BEGIN DATA FOR ANALYSIS

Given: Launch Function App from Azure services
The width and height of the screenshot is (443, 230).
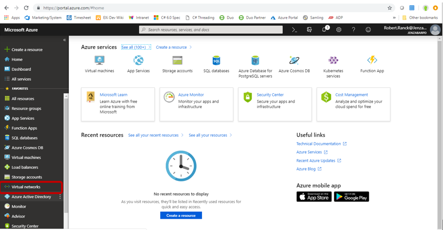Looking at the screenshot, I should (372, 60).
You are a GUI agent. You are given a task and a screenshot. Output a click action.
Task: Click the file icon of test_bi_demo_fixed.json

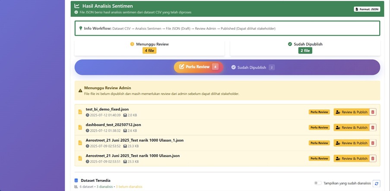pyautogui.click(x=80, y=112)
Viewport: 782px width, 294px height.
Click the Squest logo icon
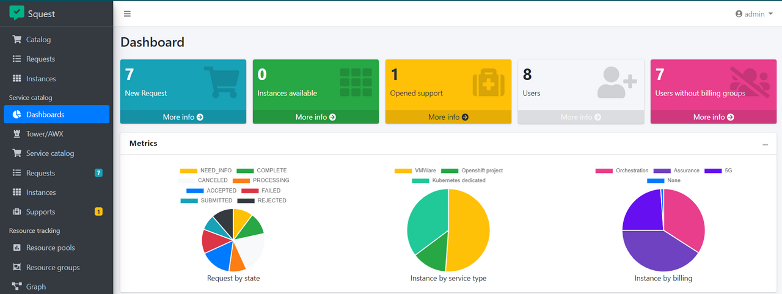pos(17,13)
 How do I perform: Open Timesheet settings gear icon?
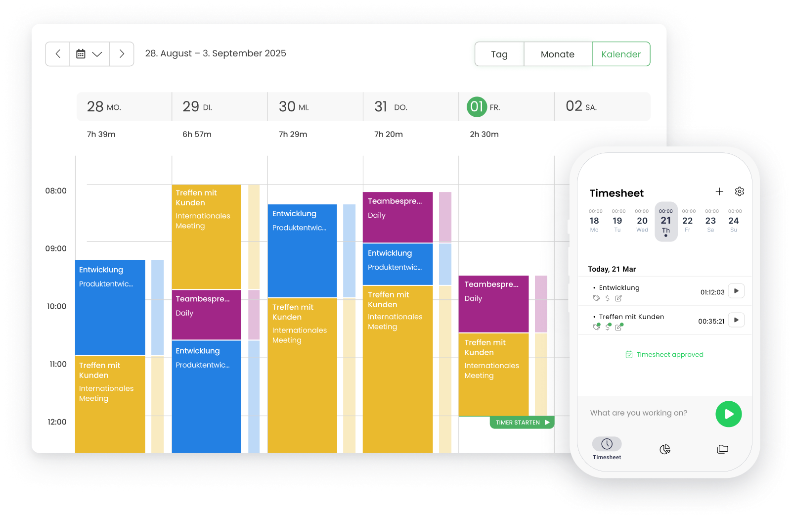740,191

END DATA FOR ANALYSIS
BEGIN DATA FOR ANALYSIS

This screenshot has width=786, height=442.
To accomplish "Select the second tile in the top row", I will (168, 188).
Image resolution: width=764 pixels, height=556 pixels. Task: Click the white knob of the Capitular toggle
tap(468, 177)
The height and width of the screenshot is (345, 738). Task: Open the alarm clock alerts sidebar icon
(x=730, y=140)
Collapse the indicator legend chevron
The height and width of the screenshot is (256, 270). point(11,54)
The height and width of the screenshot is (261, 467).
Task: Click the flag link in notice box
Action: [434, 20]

END DATA FOR ANALYSIS
BEGIN DATA FOR ANALYSIS

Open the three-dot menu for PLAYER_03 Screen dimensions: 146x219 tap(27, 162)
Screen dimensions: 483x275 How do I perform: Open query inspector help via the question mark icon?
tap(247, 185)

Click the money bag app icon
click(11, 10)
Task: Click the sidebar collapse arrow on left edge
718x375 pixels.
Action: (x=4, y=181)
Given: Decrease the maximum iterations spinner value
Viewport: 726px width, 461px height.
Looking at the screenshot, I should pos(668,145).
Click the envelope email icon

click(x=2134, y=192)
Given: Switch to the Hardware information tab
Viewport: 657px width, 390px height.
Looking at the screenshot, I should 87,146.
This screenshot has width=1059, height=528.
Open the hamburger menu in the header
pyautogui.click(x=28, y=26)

END DATA FOR ANALYSIS

◆ **YOUR GOAL**
Counting only lines that hold the string "This", give the number of such lines in the records. Write nothing else.

◆ **THE COMPLETED TASK**
2